Research shows that by the time you are symptomatic, you could have been exposed to levels of 400 ppm or higher as most CO detectors go off anywhere between 150-400ppm, which can kill you within two hours.

With carbon monoxide, it can be misconstrued because it often presents like the flu.

The fire chief in Incline said levels as low as 9 ppm over an 8-hour period can have lasting damaging effects on your health. This is especially true of children, pregnant women, and the elderly.

Long term effects can range from neurological issues, brain damage, memory loss, hearing loss in infants, to depression and anxiety.

In retrospect, I realized some of the symptoms we’d been experiencing could have been CO related. My infant son had been fussy, lethargic, having sinus issues and stumbling around a bit. I’d been having headaches and feeling a little dizzy when I stood up. We’d all slept in an extra two hours that morning which was completely unlike us.

Five hours later, the leak was confirmed. We rushed our infant son to the emergency room. This was his first visit. They held him down and pushed a needle into his arm to get a vial of blood for a carboxyhemoglobin test. My little boy was screaming and I was crying. We then had to wait an hour for results.

Traumatized, we tried to occupy him as he got oxygen. Sadly, he did have elevated levels of CO in his blood.
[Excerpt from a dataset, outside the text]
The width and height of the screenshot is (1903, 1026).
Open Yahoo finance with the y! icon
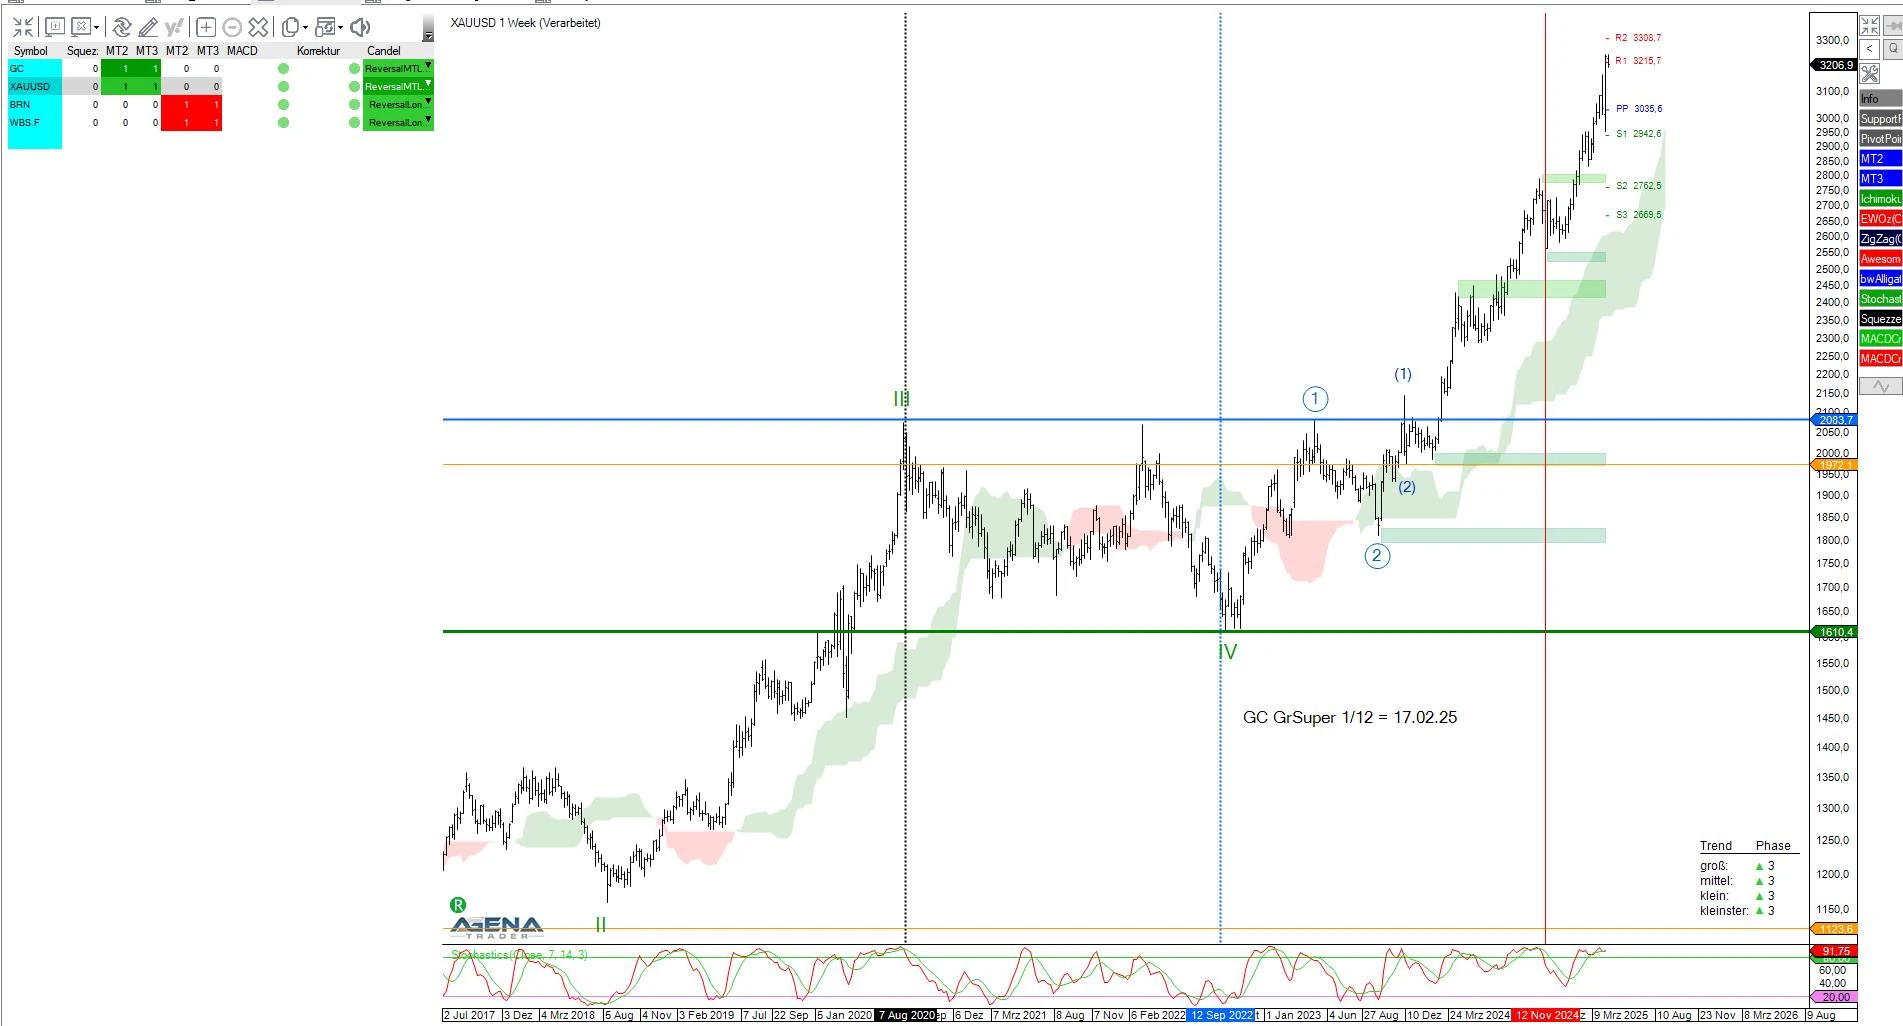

Now, when my son cries or stumbles and falls, I wonder if this could be related to the CO exposure.

As a mother, this has been deeply troubling for me that I wasn’t educated enough about this issue to adequately protect my son and that many homes in Incline Village are simply not up to code. The nightmare isn’t over for us. My son will have to undergo more invasive testing with a specialist.
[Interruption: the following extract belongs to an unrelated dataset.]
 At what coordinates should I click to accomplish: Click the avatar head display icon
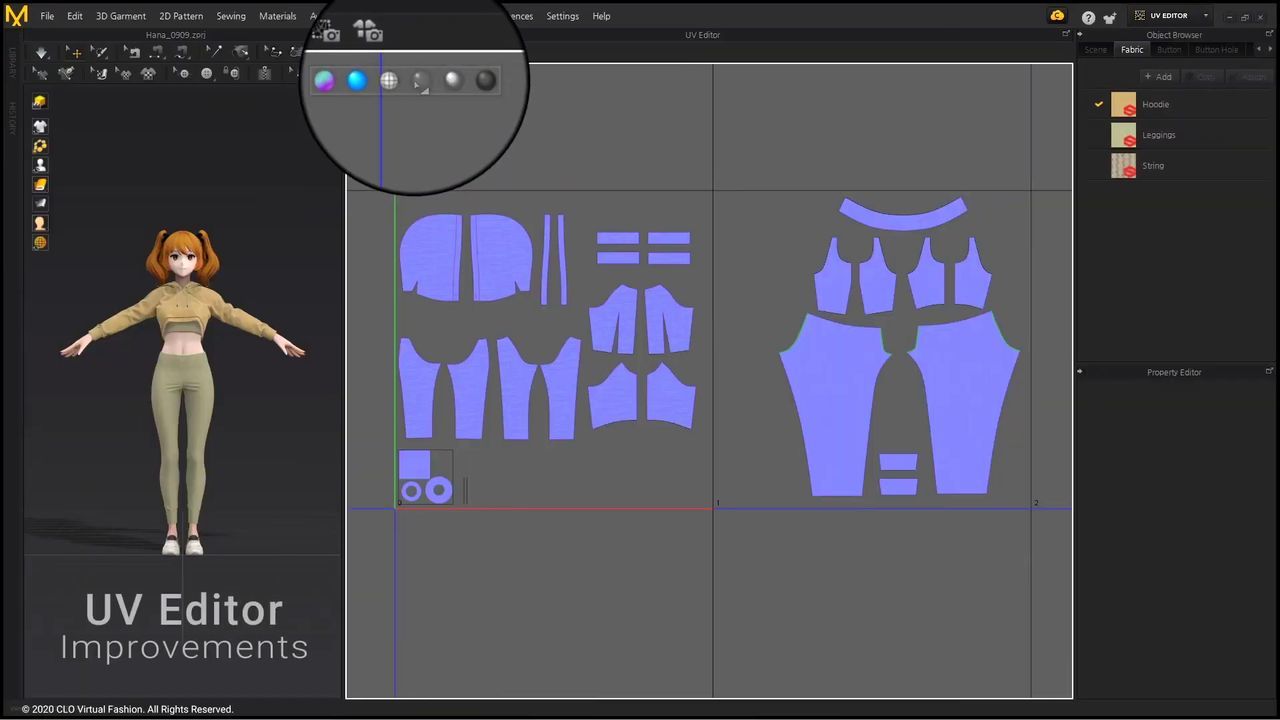[40, 223]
A second HVAC company determined the source of the leak: It was a cracked heat exchanger in the 28-year-old furnace of our rental. In our case, this was most likely caused by improper maintenance and lack of adequate combustible air venting.

Two days later, our one detector died, leaving us grateful at our near brush with death. We were glad we had recently bought five Nest detectors.

We are so grateful to have survived, but are hoping our story can help save other families.

Sarita Hartz Hendricksen is an Incline Village resident.